COMMENTARY Budget and Spending

The Bill Lawmakers Didn't Have Time to Read

Dec 22, 2007 3 min read
COMMENTARY BY

Former Distinguished Fellow

Michael is a former Distinguished Fellow at The Heritage Foundation.

Every taxpayer should have witnessed the testy exchange on the Senate floor last week between Senate Majority Whip Richard Durbin (D-Ill.) and the chairman of the conservative Senate Steering Committee, Jim DeMint (R-SC). Conservatives were frustrated by the haste with which the Congress was acting on the 3,417-page, $554.7 billion "omnibus" spending bill. Among other things, it weighed 34 pounds and contained approximately 9,800 special-interest earmarks.

"We like to say we are the world's most deliberative body," DeMint reminded his colleagues, but "on the largest [and most expensive] bill we have ever considered...we don't even know what is in the bill." Yet the Senate moved forward on the legislation with blinders on, literally. "We don't even have the desk copy," DeMint complained.

Durbin, the Senate's second most powerful Democrat, offered a pathetic response. "For 46 hours and 8 minutes the senator from South Carolina has had an opportunity to go to the Internet and see this bill in its entirety, with his staff, and to read every page -- 46 hours and 8 minutes." Durbin then turned to technology. "I would just say to the Senator from South Carolina: Welcome to the world of the Internet. This bill has been posted since 12:15 a.m. Monday morning on the Internet for your perusal ... You have had your chance. Every Senator has had a chance."

The subsequent exchange between DeMint and Durbin says it all:

DeMint: "Has the Senator read the bill? Have you read the bill?"

Durbin: "Regular order, Mr. President."

And that was that.

If you're keeping score, the Durbin Speed Reading standard required senators to read and comprehend 1.25 pages per minute, non-stop, for 2,768 minutes. To read nothing but the earmarks would require reading nearly 200 pages per hour. No time for sleep, meals, stretching, not even a bathroom break. And, with so many of our tax dollars at stake ($200 million per minute), there was good reason for lawmakers to stay glued to their computer screens. With barely 22 hours advance notice, House members faced an even more daunting challenge -- they had barely 22 hours to comprehend and pass judgment on it.

Not surprisingly, some of the crucial participants in this farce didn't read the fine print. The first of what we presume will be numerous "technical hiccups" came to light moments before the House was scheduled to take final action on the package -- a $30 billion "hiccup" to be exact.

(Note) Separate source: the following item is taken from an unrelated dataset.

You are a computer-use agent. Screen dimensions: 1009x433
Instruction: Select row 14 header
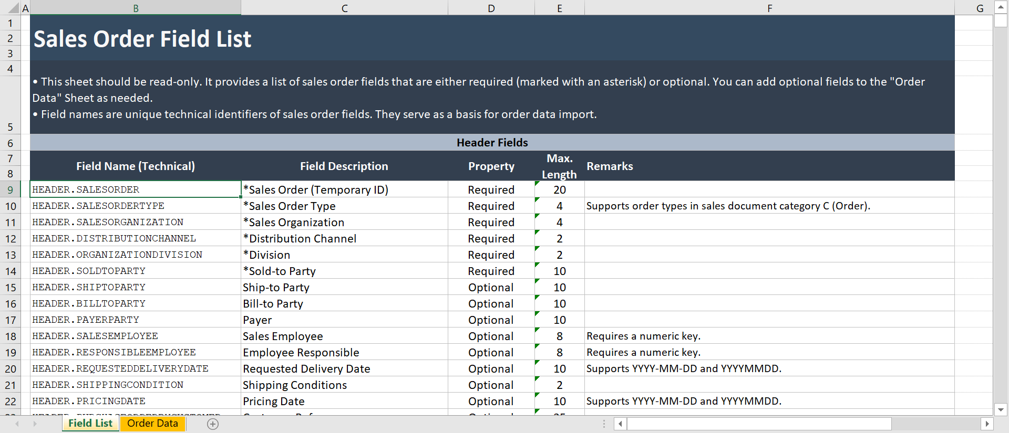pos(11,271)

A Senate clerk, it seems, mistakenly added $70 billion in funding for military operations in Iraq to the $30 billion that was already there to fund operations in Afghanistan. But the agreement reached after painstaking negotiations between Hill leaders and the White House stipulated that the combined total for Iraq and Afghanistan would be $70 billion, not $100 billion. The full Senate, luxuriating in the leisurely 46-plus hours accorded it to read the bill, somehow missed what Senate Republican Leader Mitch McConnell (R-Ky) brushed it off as "just a clerical error."

Some error.

President Bush scolded Congress for its earmark promiscuity. "They have not made enough progress," he said. Together with the previously passed defense spending bill, Congress approved about 11,900 earmarks this year, costing taxpayers some $14 billion, considerably more than number and amount Bush previously said he would accept. "I am instructing the budget director," he announced, "to review options for dealing with the wasteful spending in the omnibus bill."

As Brian Riedl of the Heritage Foundation explains, those options include ignoring language in the accompanying, staff-written conference report that accompanies most bills. Because Congress never specifically approves these reports, Executive Branch officials are not technically bound by the instructions in them.

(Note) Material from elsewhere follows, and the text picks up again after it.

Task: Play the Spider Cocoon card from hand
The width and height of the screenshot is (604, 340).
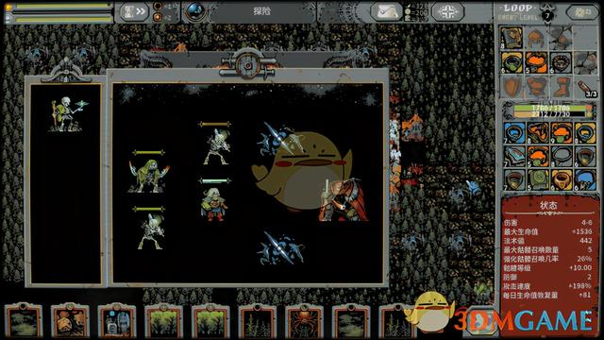Action: [x=304, y=321]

The power to disregard these instructions, moreover, is at its peak when the language is vague and omits the identity of the intended recipient. Reidl uses one of the more bizarre earmarks to illustrate this point. "[T]he agriculture [section of the omnibus] contains a $3.7 million earmark that says only 'Formosan Subterranean Termite, New Orleans, LA.' One assumes, although it is not...specified, that the earmark is intended for humans to combat the termite, rather than as a grant to the termites themselves." Yet even then, he continues, "this language provides complete flexibility in how this money can be used" and would allow agencies to hold grant competitions or find alternative, merit-based ways to accomplish this objective.

Another option for the President: place funds earmarked for uncertain purposes in escrow on the grounds that Congress has a duty to be clear about how our money is spent. And, while he's at it, he can insist that lawmakers have a duty to read these bills in the first place.

Michael Franc is vice president of government relations for The Heritage Foundation (heritage.org).